Why do run-flat tires suck? Science, and tradeoffs

Most of the bigger tire brands offer some form of run-flat tires, and most of those come fitted straight from the factory.

Those of you who own a car with run-flat tires — tires that can go about 50 miles at 50 mph once punctured — know that ride comfort is the main sacrifice. God help you if you get an already-sporty car and add run-flat tires to the option list. Your ride will go from barely tolerable as an enthusiast to not-at-all tolerable. We talked to friend of Autoweek and tire guru Woody Rogers from Tire Rack to get the details of this devil’s bargain.

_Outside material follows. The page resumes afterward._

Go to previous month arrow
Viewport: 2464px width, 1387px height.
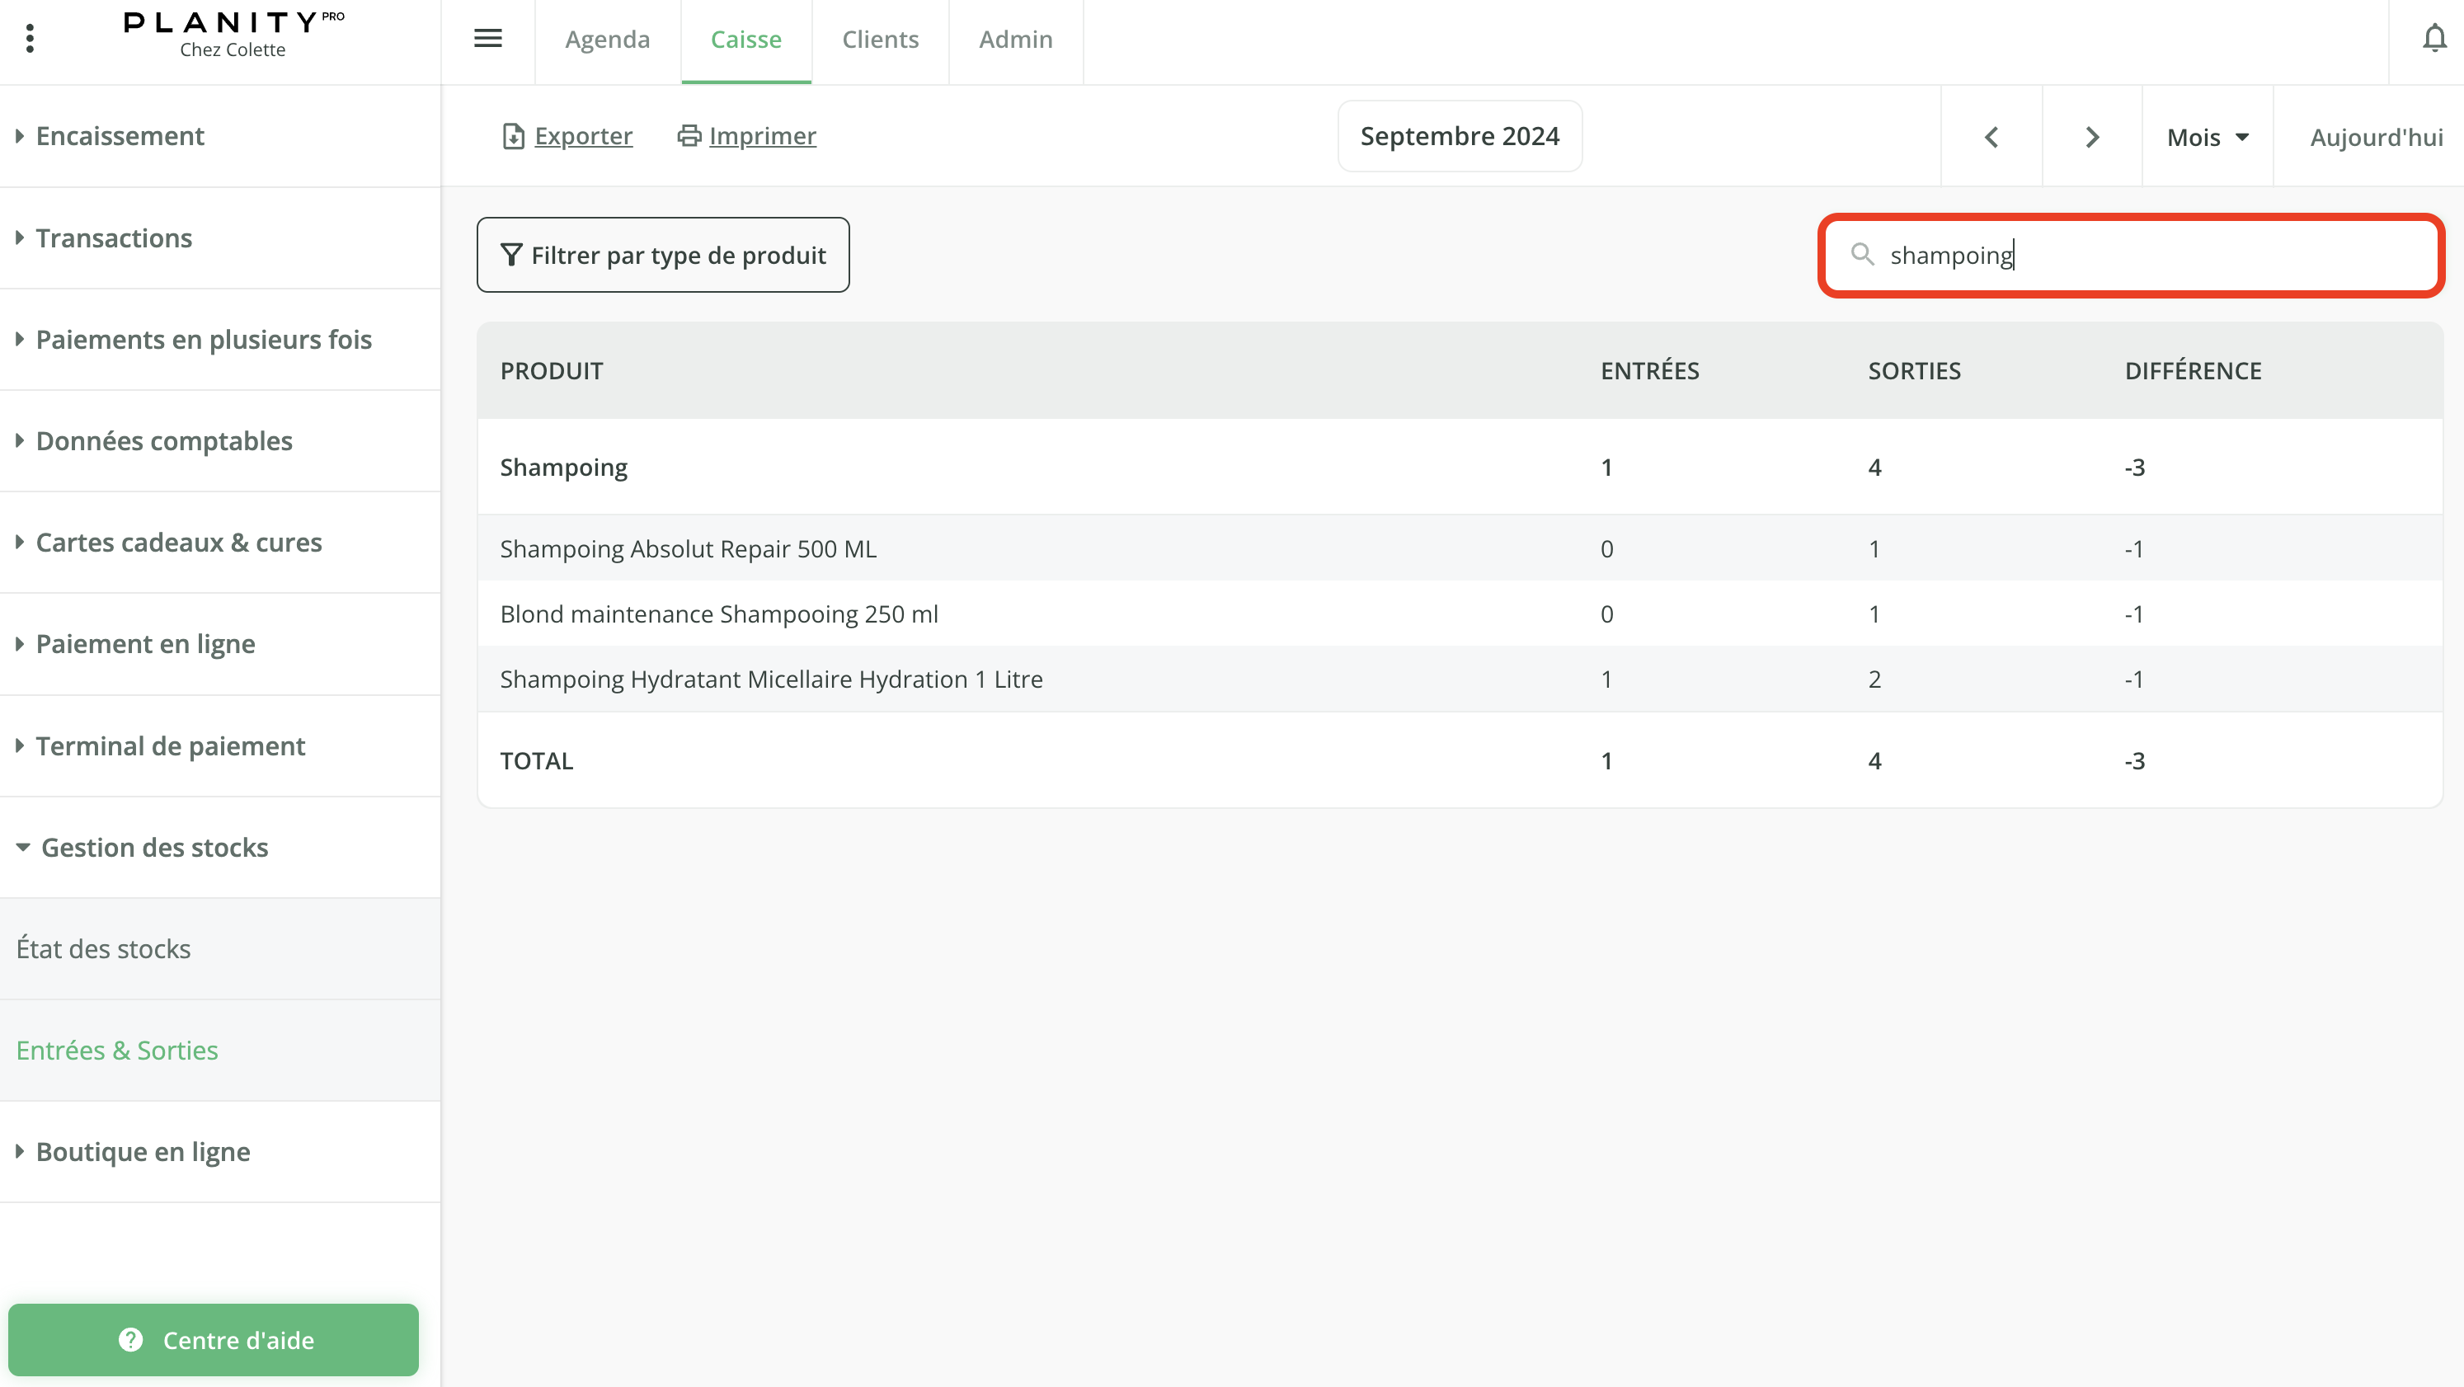point(1991,137)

Almost all of the mainstream tire brands now sell some form of run-flat, including Pirelli, Bridgestone, Continental, Dunlop, Michelin and Goodyear. There are two types: self-supporting, with a reinforced sidewall that can support the weight of the car, and “support ring” tires, which employ a ring of hard rubber around the rim that supports the weight of the car. Today we’re mainly concerned with self-supporting.

Why do automakers use run-flats?

Mostly, they are an extra layer of safety when on the road. Fifty miles after a puncture is usually plenty of range to get home or to a tire shop rather than be stranded on the side a road with a questionable scissor jack and a rusty tire iron. Independent of the neighborhood, the side of the road or highway is a dangerous place to be. It also relieves the manufacturer of putting a spare tire, or even a can of sealant, in the trunk. That cuts weight and frees up more space in the trunk for cargo.

It does seem that manufacturers are moving away from run-flats in favor of a conventional tire plus sealant kit, he also told us.

Another problem to keep in mind is that run-flat tires can’t be repaired and reinflated. That means an expensive tire also needs to be replaced by another expensive tire. Additionally, as tire sidewalls get smaller in general it becomes a bigger challenge for tire designers to get to an acceptable ride with run-flats. See Graham Kozak’s drive of the Mercedes-Benz C300 for evidence. Other drawbacks include the fact that they must be used with tire pressure monitoring systems, because they don’t look different when they’re low on air.

The moral of the story? One, learn to change a tire. Two, don’t spec run-flats on your next car, especially if it’s a performance car. Three, if you already have run-flat tires, remember that they can’t be repaired. And if you get lucky enough to have them all wear out at the same time, get some standard-construction tires. Or look into the new self-sealing tires, but that’s another story, for another day.